Render the material from the line with "The width and" up to and including the line with "Click the plus" as a two-column CSV with the headers text and answer. Give one row for each item of material, with its text and its answer each in a single quoted field and line breaks replaced by spaces.

MATERIAL PROVIDED:
* * * * * * * * *
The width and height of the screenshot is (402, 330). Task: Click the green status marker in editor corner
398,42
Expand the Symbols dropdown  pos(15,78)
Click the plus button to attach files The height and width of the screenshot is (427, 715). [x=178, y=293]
* * * * * * * * *
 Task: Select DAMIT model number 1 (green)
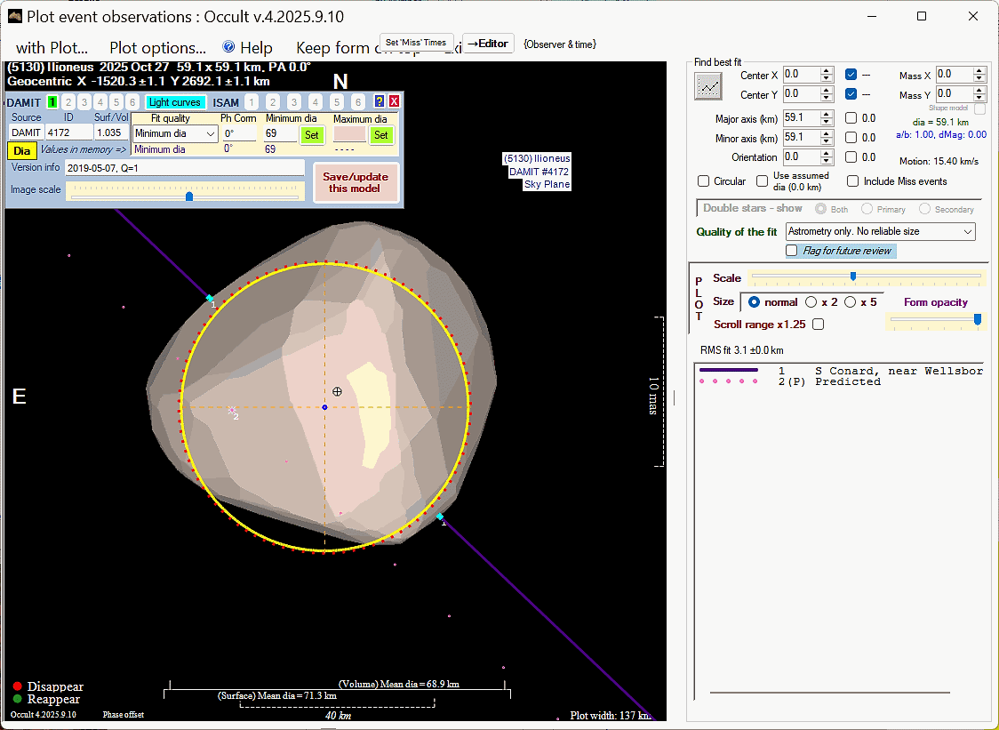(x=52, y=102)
* * * * * * * * *
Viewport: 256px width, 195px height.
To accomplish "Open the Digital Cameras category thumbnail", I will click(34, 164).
* * * * * * * * *
SOLUTION TO THIS TASK:
text,answer
"The width and height of the screenshot is (402, 330). Task: Click the green status marker in editor corner","398,42"
"Expand the Symbols dropdown","pos(15,78)"
"Click the plus button to attach files The height and width of the screenshot is (427, 715).","[x=178, y=293]"